伝統的な中国人は、「厚徳載物(こうとくさいぶつ)」と考え、徳は幸せと富みの根本であり、幸運や財産はみな徳から転化されるものだと思っていた。徳は水のようであり、富は船のようなものであるため、水が浅ければ船を浮かすことができないのだ。

 

「徳がその位に釣り合わない」状態は、人に禍(わざわい)をもたらすとされていた。君主にとって、身を修め徳を重んずることは治世の根本である。君主や大臣が神と天を敬い、道徳が高尚であってはじめて、社会全体の人々を善へと導くことができ、国家を安定させ、社会の動揺と外敵の侵略を避けることができる。こうして国民が富み、安心して生活することができる。黄河が清くなり荒海が静かになるように、天下泰平に達するのだ。したがって、歴代の聖王はみな心を正し身を修めることを根本とし、「心を正すことをもって朝廷を正し、朝廷を正すことをもって百官を正し、百官を正すことをもって万民を正し、万民を正すことをもって四方を正す」。伝統的な王朝の先皇明主、たとえば伏羲、黄帝、堯、舜、禹、漢の武帝、唐の太宗、明の成祖、清の康煕帝などの統治手法は中華五千年の王者の道を成就した。

 

道徳は強い親和力をもっており、人々はそれに憧れ、尊び、親しく従い、自ら行うようになる。

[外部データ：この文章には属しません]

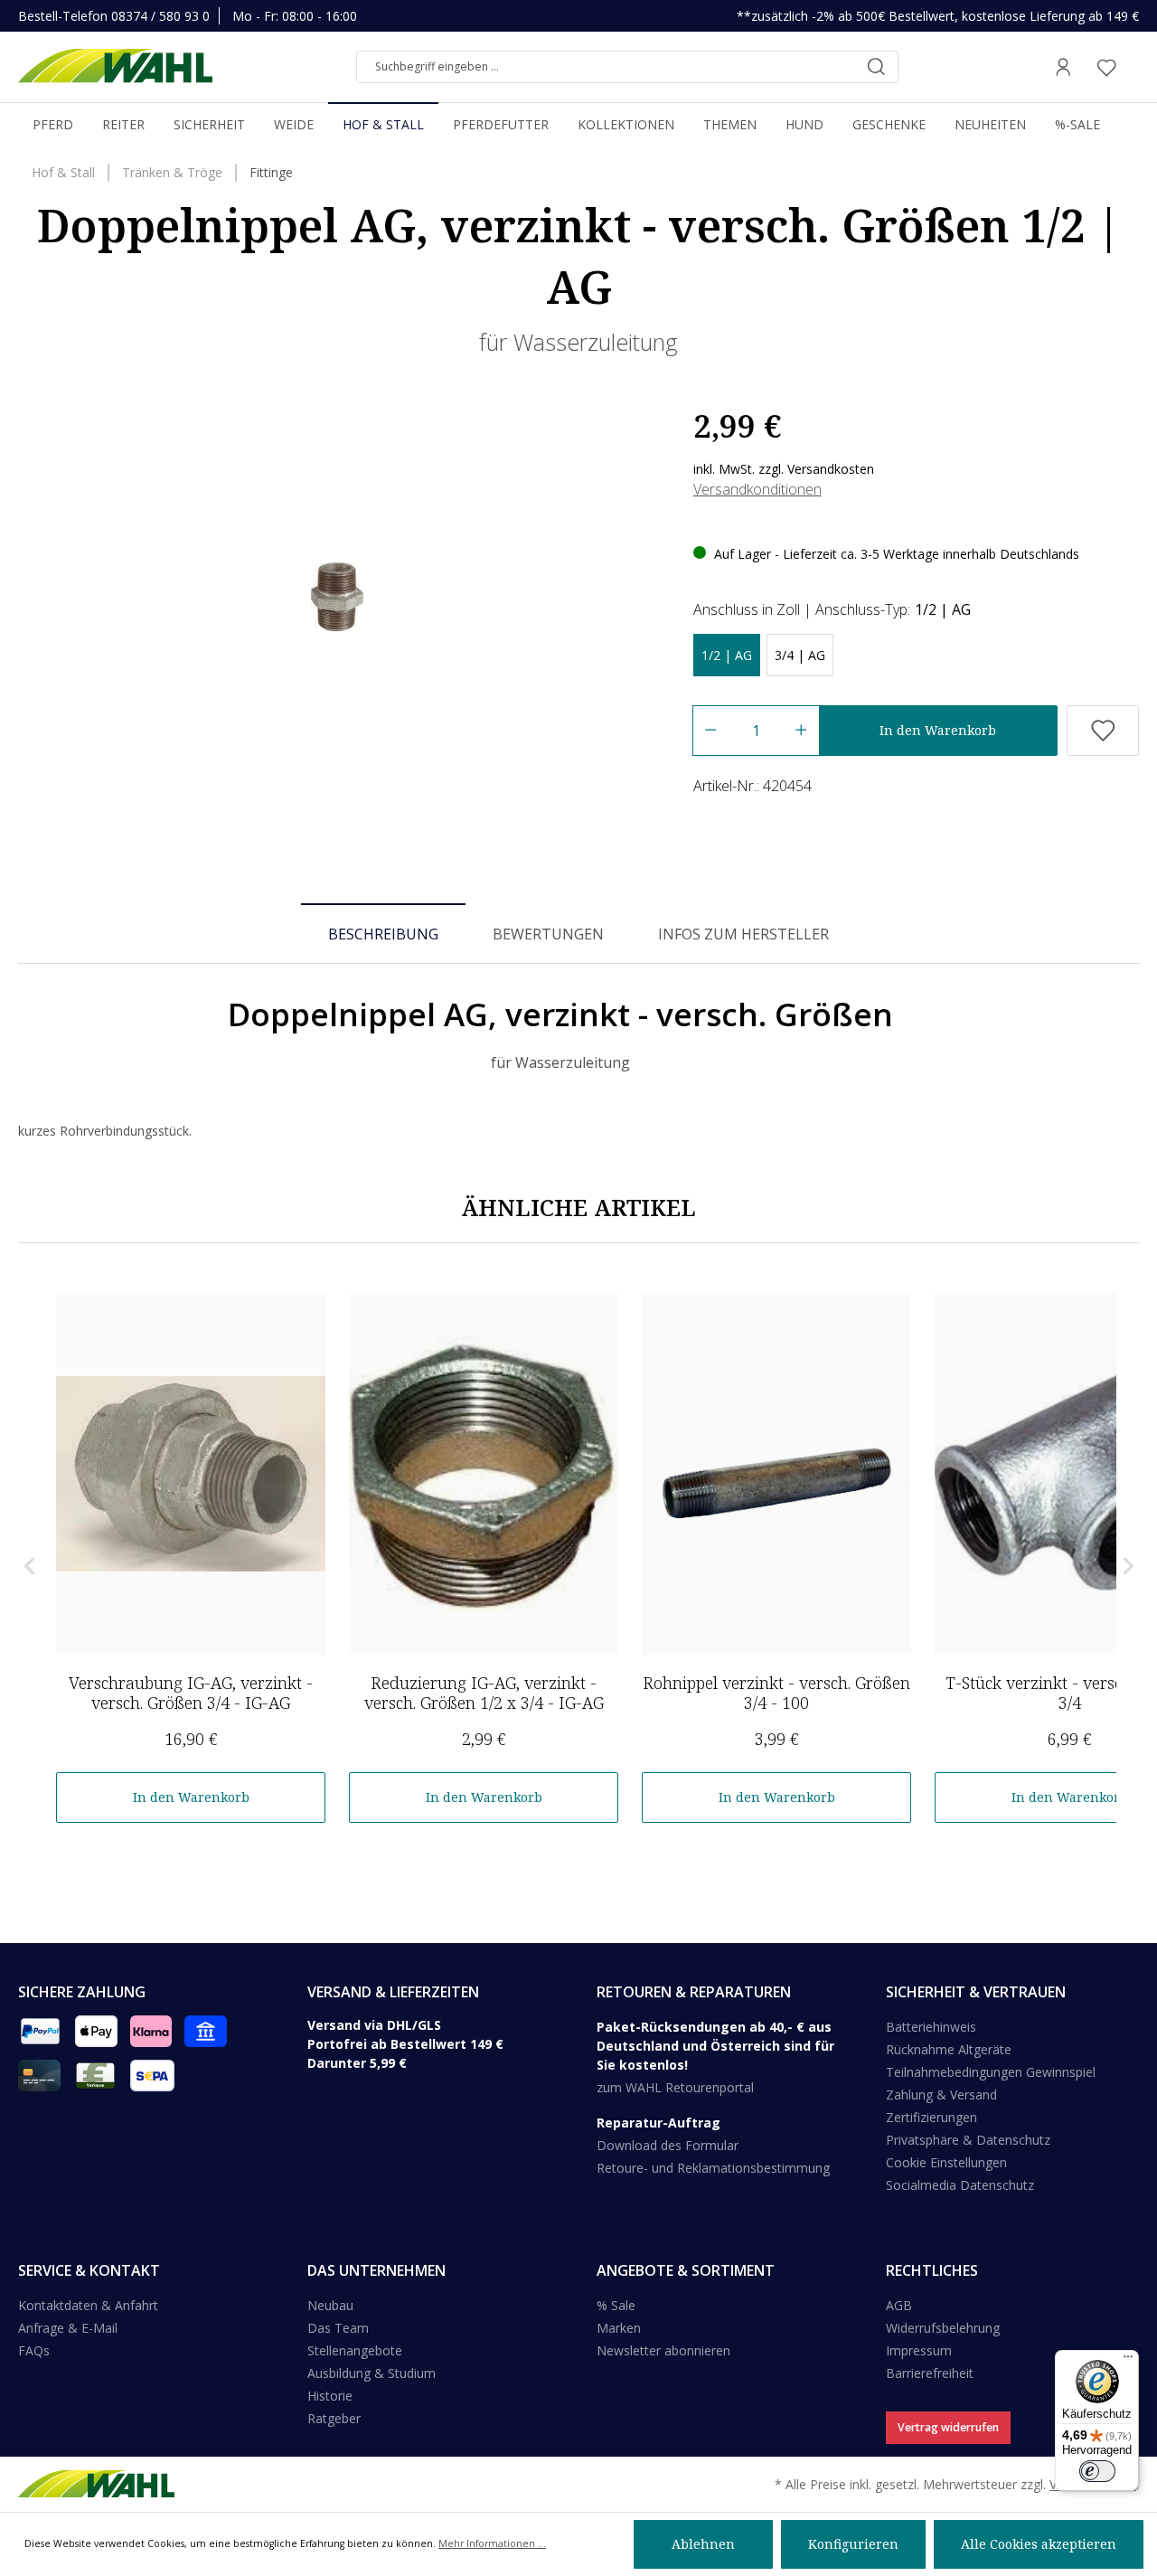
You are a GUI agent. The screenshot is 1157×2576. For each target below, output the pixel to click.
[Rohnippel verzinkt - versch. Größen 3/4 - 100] (776, 1474)
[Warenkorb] (1133, 67)
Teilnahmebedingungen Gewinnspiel (991, 2072)
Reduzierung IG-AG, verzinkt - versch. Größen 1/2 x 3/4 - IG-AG (484, 1692)
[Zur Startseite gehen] (115, 67)
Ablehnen (703, 2543)
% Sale (616, 2305)
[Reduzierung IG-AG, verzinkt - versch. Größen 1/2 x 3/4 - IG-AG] (483, 1474)
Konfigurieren (853, 2543)
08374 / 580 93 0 (160, 15)
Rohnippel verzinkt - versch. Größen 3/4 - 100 (776, 1692)
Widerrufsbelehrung (943, 2327)
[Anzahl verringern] (710, 730)
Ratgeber (334, 2418)
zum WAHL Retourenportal (675, 2087)
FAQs (34, 2350)
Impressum (919, 2350)
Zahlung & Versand (941, 2094)
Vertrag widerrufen (948, 2427)
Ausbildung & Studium (371, 2373)
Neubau (330, 2305)
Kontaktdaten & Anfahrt (88, 2305)
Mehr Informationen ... (492, 2543)
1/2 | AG (726, 655)
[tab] (383, 933)
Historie (330, 2395)
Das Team (338, 2327)
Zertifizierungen (931, 2117)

舜が堯によって歴山に派遣されるまで、歴山の人たちは土地を争って戦っていた。しかし舜の道徳的感化を受けて、一年後に歴山の人々の間には礼譲の気風が広まった。舜が新しい所に赴くたびに、その地方の民風が純朴となり、人々は彼の近くに引っ越してきた。舜が行く先々のところは、一年で村落になり、二年で都市になり、三年で都と称するにふさわしい規模になった。堯帝は舜に道徳の教化を担当させ、世の人に父義、母慈、兄友、弟恭、子孝という五倫に従わせるよう命じた。民衆は自らその五倫に従い、睦まじく暮らすようになった。こうして泰平な世の中になり、「天下の明徳はみな虞(ぐ)帝より始まる」(『史記・五帝本紀』)として知られた。